A CASA operates like a normal bank account in which funds may be utilized at any time. Because of
this flexibility, a CASA has a lower interest rate than a term deposit because the bank does not have a
guarantee that all the funds are available to lend for a specific period of time. Demand deposits, such
as a CASA, let customers exchange a higher rate of interest for higher liquidity and access to funds.
The amount of money deposited into a CASA is an important metric to determine the profitability of a
bank.

Use of a CASA is only functional under the assumption that depositors will not withdraw all funds in
the very near future. Likewise, because of the uncertainty relating to when a depositor will withdraw
funds, CASA funds are not to be utilized by a bank for long-term financing.

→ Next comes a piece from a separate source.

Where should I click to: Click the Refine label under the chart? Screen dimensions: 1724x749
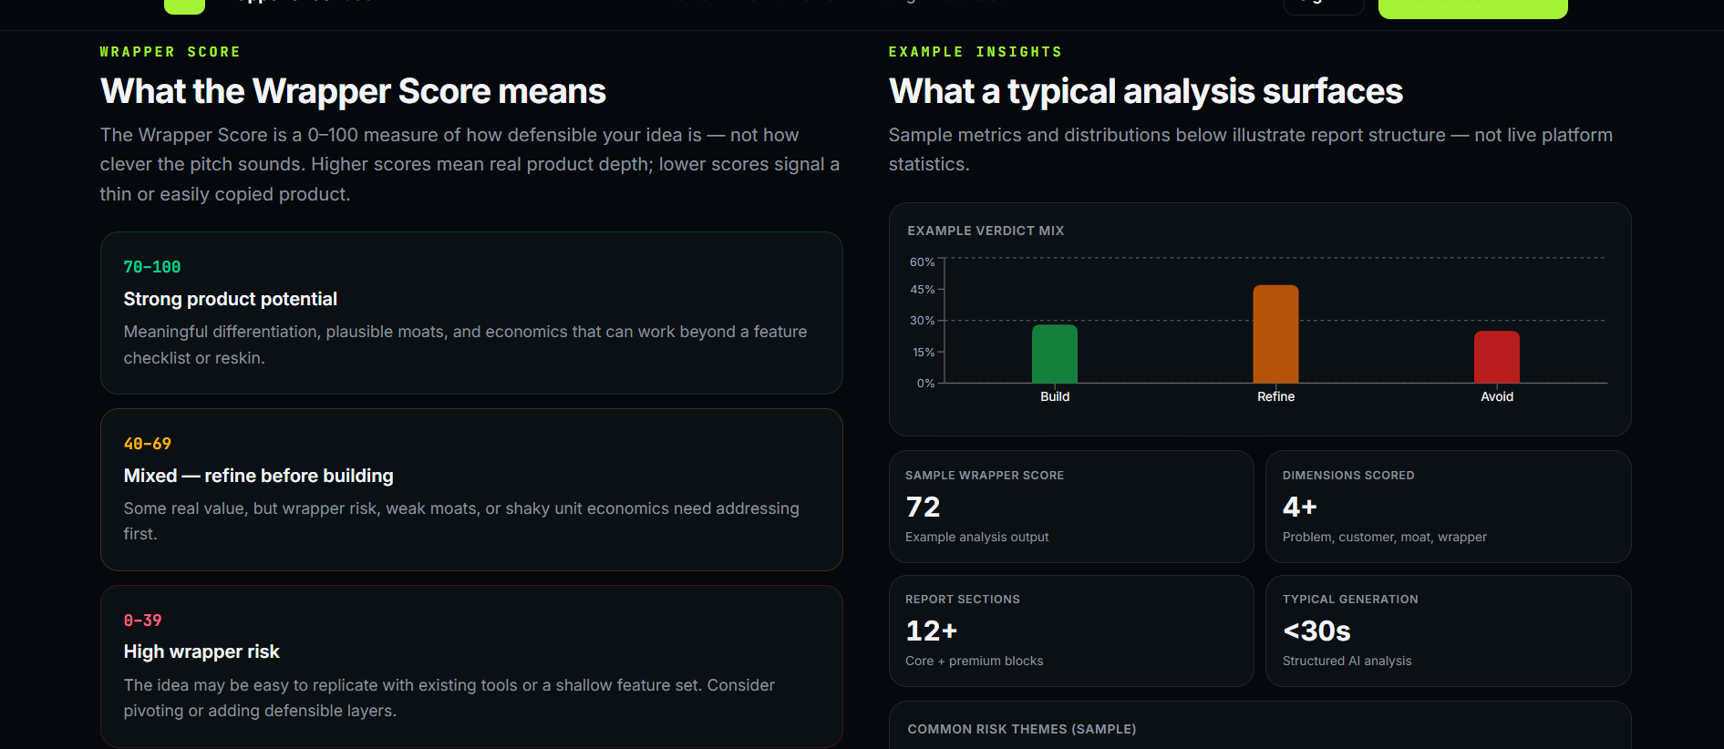click(1275, 396)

Financial institutions encourage the use of a CASA because it generates a higher profit margin. Because
the interest paid on the CASA deposit is lower than on a term deposit, the bank’s net interest
income (NII) is higher. Thus, CASAs can be a cheaper source of funding for banks. The existence of
the CASA can be seen as a product of especially competitive or saturated markets, in which financial
services companies have to create a steady stream of new products and features that compel consumers
to differentiate among different providers. As it stands, very few people agree that any market has one
'best' bank; globally, a large share of individuals believe all banks and financial institutions are roughly
the same. The use of a CASA is mostly prevalent in certain parts of Asia. The Reserve Bank of
India determines the interest rates paid on a CASA in India. Approximately 48% of the funds held by
the State Bank of India are deposits in CASAs. The highest ratio is found at the HDFC Bank in India,
with 52% of its deposits being held in CASAs.

Company Profile
 Establishment of company
The Housing Development Finance Corporation Limited (HDFC) was amongst the first to receive an ‘in
principle’ approval from the Reserve Bank of India (RBI) to set up a bank in the private sector, as part of
RBI’s liberalization of the Indian Banking Industry in 1994. The bank was incorporated in August 1994 in
the name of 'HDFC Bank Limited', with its registered office in Mumbai, India. HDFC Bank commenced
operations as a Scheduled Commercial Bank in January 1995.
HDFC is India’s premier housing finance company and enjoys an impeccable track record in India as well
as in international markets. Since its inception in 1977, the Corporation has maintained a consistent and
healthy growth in its operations to remain the market leader in mortgages. Its outstanding loan portfolio
covers well over a million dwelling units. HDFC has developed significant expertise in retail mortgage
loans to different market segments and also has a large corporate client base for its housing related credit
facilities. With its experience in the financial markets, strong market reputation, large shareholder base and
unique consumer franchise, HDFC was ideally positioned to promote a bank in the Indian environment.
As of June 30, 2017, the bank's distribution network was at 4,715 branches and 12,260 ATMs across 2,657
cities and towns. The bank also installed 4.30 Lakhs POS terminals and issued 235.7 Lakhs debit cards and
85.4 Lakhs credit card in FY 2017.

 Vision of the company


“To be customer driven best managed enterprise that enjoys market leadership in providing housing related
finance”

 Mission of the company


“HDFC banks mission is to be “a World Class Indian Bank”, benchmarking them against international
standards and best practices in terms of product offerings, technology, service levels, risk management and
audit & compliance”

 Objective of the company


“Is to build sound customer franchises across distinct business so as to be a preferred provider of banking
services for target retail and wholesale customer segments and to achieve a healthy growth in profitability,
consistent with the bank’s risk appetite. We are committed to do this while ensuring the highest levels of
ethical standards, professional integrity, corporate governance and regularity compliance.”